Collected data
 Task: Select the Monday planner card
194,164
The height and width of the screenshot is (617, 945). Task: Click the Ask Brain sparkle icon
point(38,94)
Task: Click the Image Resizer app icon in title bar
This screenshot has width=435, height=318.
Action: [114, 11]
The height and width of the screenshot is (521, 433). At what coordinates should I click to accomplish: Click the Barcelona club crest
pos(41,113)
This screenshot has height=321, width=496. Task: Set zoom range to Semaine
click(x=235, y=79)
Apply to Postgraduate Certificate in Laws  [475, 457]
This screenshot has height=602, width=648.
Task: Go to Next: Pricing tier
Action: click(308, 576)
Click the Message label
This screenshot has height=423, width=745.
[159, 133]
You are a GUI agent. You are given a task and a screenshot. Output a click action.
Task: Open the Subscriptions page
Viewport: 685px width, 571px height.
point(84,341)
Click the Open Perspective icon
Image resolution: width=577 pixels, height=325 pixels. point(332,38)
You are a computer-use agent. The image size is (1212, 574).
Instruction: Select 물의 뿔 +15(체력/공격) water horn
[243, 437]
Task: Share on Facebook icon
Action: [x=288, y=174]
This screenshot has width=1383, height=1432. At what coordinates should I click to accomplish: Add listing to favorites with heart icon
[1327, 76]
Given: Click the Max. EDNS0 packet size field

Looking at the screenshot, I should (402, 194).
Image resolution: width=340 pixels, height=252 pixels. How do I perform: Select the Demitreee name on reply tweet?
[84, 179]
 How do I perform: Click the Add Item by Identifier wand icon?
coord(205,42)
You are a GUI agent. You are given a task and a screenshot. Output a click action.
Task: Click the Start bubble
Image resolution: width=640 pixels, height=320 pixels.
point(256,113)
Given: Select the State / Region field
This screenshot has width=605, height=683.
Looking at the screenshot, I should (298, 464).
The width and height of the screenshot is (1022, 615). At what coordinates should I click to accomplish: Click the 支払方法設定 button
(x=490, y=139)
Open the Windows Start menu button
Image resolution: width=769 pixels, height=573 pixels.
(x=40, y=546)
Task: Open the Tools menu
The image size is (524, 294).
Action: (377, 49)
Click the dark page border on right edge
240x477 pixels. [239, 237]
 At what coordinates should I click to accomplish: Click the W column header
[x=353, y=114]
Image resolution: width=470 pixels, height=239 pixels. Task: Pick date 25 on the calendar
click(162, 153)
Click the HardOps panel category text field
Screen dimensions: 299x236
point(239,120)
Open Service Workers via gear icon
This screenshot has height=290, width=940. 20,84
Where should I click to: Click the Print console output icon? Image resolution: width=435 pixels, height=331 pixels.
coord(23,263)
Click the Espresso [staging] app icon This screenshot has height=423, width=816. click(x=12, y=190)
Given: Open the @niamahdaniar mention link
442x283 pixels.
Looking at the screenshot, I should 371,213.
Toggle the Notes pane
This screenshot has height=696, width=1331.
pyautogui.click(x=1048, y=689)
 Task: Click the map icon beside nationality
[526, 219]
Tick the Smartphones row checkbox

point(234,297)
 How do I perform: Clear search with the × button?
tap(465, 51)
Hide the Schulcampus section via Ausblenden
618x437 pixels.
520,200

▶ Try it
Would you please give all of the entries above once more, exactly as they are?

▶ Answer to this exercise
 Task: Select the Monday planner card
194,164
The height and width of the screenshot is (617, 945). Task: Click the Ask Brain sparkle icon
point(38,94)
Task: Click the Image Resizer app icon in title bar
This screenshot has width=435, height=318.
Action: [114, 11]
The height and width of the screenshot is (521, 433). At what coordinates should I click to accomplish: Click the Barcelona club crest
pos(41,113)
This screenshot has height=321, width=496. Task: Set zoom range to Semaine
click(x=235, y=79)
Apply to Postgraduate Certificate in Laws  [475, 457]
This screenshot has height=602, width=648.
Task: Go to Next: Pricing tier
Action: click(308, 576)
Click the Message label
This screenshot has height=423, width=745.
[159, 133]
You are a GUI agent. You are given a task and a screenshot. Output a click action.
Task: Open the Subscriptions page
Viewport: 685px width, 571px height.
point(84,341)
Click the Open Perspective icon
Image resolution: width=577 pixels, height=325 pixels. point(332,38)
You are a computer-use agent. The image size is (1212, 574).
Instruction: Select 물의 뿔 +15(체력/공격) water horn
[243, 437]
Task: Share on Facebook icon
Action: [x=288, y=174]
This screenshot has width=1383, height=1432. At what coordinates should I click to accomplish: Add listing to favorites with heart icon
[1327, 76]
Given: Click the Max. EDNS0 packet size field

Looking at the screenshot, I should (402, 194).
Image resolution: width=340 pixels, height=252 pixels. How do I perform: Select the Demitreee name on reply tweet?
[84, 179]
 How do I perform: Click the Add Item by Identifier wand icon?
coord(205,42)
You are a GUI agent. You are given a task and a screenshot. Output a click action.
Task: Click the Start bubble
Image resolution: width=640 pixels, height=320 pixels.
point(256,113)
Given: Select the State / Region field
This screenshot has width=605, height=683.
Looking at the screenshot, I should (298, 464).
The width and height of the screenshot is (1022, 615). At what coordinates should I click to accomplish: Click the 支払方法設定 button
(x=490, y=139)
Open the Windows Start menu button
Image resolution: width=769 pixels, height=573 pixels.
(x=40, y=546)
Task: Open the Tools menu
The image size is (524, 294).
Action: (377, 49)
Click the dark page border on right edge
240x477 pixels. [239, 237]
 At what coordinates should I click to accomplish: Click the W column header
[x=353, y=114]
Image resolution: width=470 pixels, height=239 pixels. Task: Pick date 25 on the calendar
click(162, 153)
Click the HardOps panel category text field
Screen dimensions: 299x236
point(239,120)
Open Service Workers via gear icon
This screenshot has height=290, width=940. 20,84
Where should I click to: Click the Print console output icon? Image resolution: width=435 pixels, height=331 pixels.
coord(23,263)
Click the Espresso [staging] app icon This screenshot has height=423, width=816. click(x=12, y=190)
Given: Open the @niamahdaniar mention link
442x283 pixels.
Looking at the screenshot, I should 371,213.
Toggle the Notes pane
This screenshot has height=696, width=1331.
pyautogui.click(x=1048, y=689)
 Task: Click the map icon beside nationality
[526, 219]
Tick the Smartphones row checkbox

point(234,297)
 How do I perform: Clear search with the × button?
tap(465, 51)
Hide the Schulcampus section via Ausblenden
618x437 pixels.
520,200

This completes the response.